Turkey's Secular Riot

Turkey's Secular Riot

While superficially similar, the protests in Istanbul’s Taksim Square are quite different from those in Cairo’s Tahrir Square, which brought down Hosni Mubarak’s regime in 2011. In Turkey, the Islamist party is already in power; in Cairo it had been suppressed for decades. The protests are a backlash of the secular, liberal and urban Turkey that hearkens back to Kemal Atatürk for inspiration, and forward to Europe in its aspirations.

Prime Minister Recep Tayyip Erdogan represents a different Turkish nationalism, one that seeks to combine Islam with liberal democracy. It is a model that President Barack Obama–who is close to Erdogan–has embraced in his own vision for the future of the Islamic world. If Islamists can be integrated into democracy, the thinking goes, they will shed their extreme elements as face the day-to-day tasks of governing.
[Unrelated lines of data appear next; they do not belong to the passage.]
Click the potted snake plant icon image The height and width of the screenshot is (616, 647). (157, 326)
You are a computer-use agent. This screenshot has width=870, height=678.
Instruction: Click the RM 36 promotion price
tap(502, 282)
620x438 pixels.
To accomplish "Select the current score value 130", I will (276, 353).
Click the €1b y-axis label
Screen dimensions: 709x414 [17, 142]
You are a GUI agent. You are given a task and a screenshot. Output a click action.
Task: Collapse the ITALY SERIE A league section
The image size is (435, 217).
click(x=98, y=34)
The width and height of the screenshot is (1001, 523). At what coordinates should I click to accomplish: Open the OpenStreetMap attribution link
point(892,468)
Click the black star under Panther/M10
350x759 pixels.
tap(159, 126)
That has happened, to some extent, in Turkey. Yet Islamist parties are not involved in politics to accept the institutional, post-modern status quo: they have hegemonic cultural ambitions and are ambivalent, at best, about the means through which these are to be imposed. Erdogan is now serving his third term, with no end in sight; he has been in office since before 9/11. And Turkey’s secular liberals sense that a window is closing.

The protesters seem to represent a wide spectrum of European-style opinions, from nationalists to Occupy Wall Street radicals. The Erdogan government has responded with heavy-handed tactics that have escalated the protests, which have become all-out riots. No doubt the chaos will provoke a backlash of its own. But the Erdogan government has been damaged in the eyes of the world; the weakness of the Turkish model is plain.
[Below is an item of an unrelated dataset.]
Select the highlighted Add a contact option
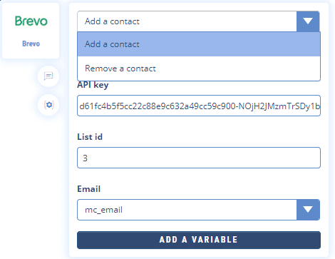This screenshot has height=259, width=335. [x=199, y=44]
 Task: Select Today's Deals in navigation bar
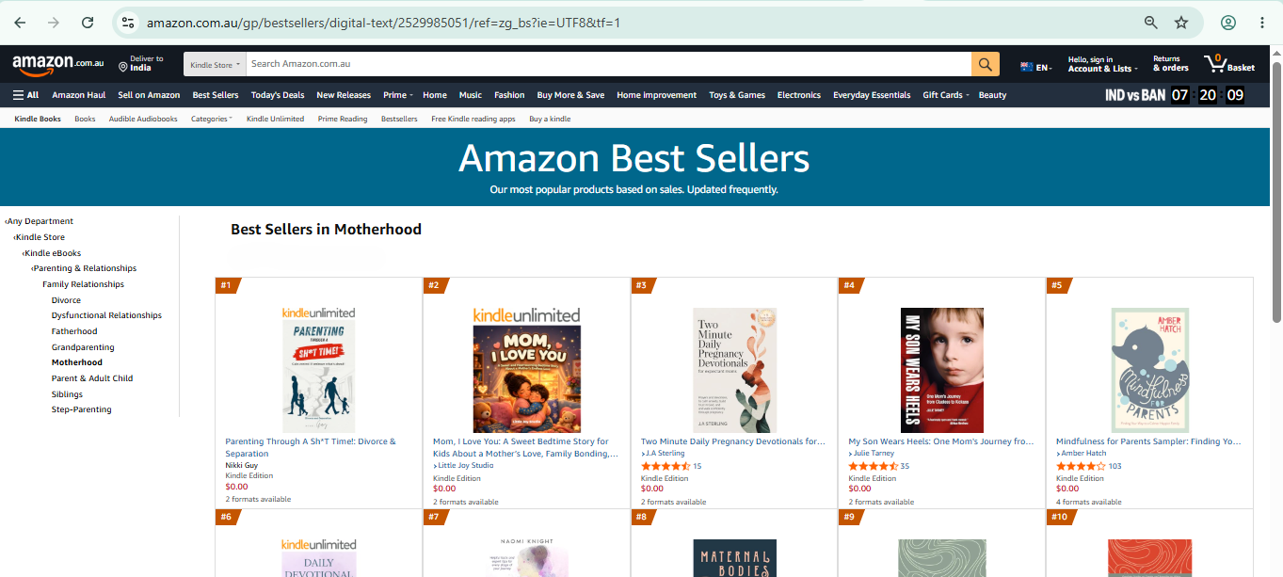[x=278, y=95]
Like many rebellions, this one began in a time of rising expectations. The Turkish economy has surged in the past several years, surprising many of those who thought that its failure to achieve membership in the EU would harm its prospects. A new generation of Turks has grown up in the Internet age, with aspirations to be part of an integrated world; they do not share Erdogan’s inward, insular, nostalgic vision of the future.

Erdogan has provoked the opposition with his brittle leadership style. It is a style that first appeared–as is so often the case–in his approach to Israel, which had long been a close ally of Turkey until Erdogan began lecturing it on the Palestinian issue and sponsoring flotillas to Hamas-controlled Gaza. Turks may not be pro-Israel, but the friendship with Israel also represented an emphasis on national, not religious, identity. 

It is ironic to see Erdogan crushing protests with greater brutality than Israel has ever used against its own citizens. Hundreds of thousands of secular, left-oriented Israelis took to the streets in 2011, and the Israeli government adapted to the challenge by adopting a more reformist policy agenda. The Erdogan government may not survive these protests if its continued harsh approach alienates enough of his political supporters.

Yet it is not clear who or what would replace Erdogan. The fundamental tension in Turkey’s identity will remain–and that is without considering the internal challenge of the Kurdish minority or the external threat of Syria’s collapse. Iran, no doubt, is pleased to see another rival power beset by turmoil. While a reckoning with the Erdogan’s excesses may be long overdue, it could not have come at a more precarious time.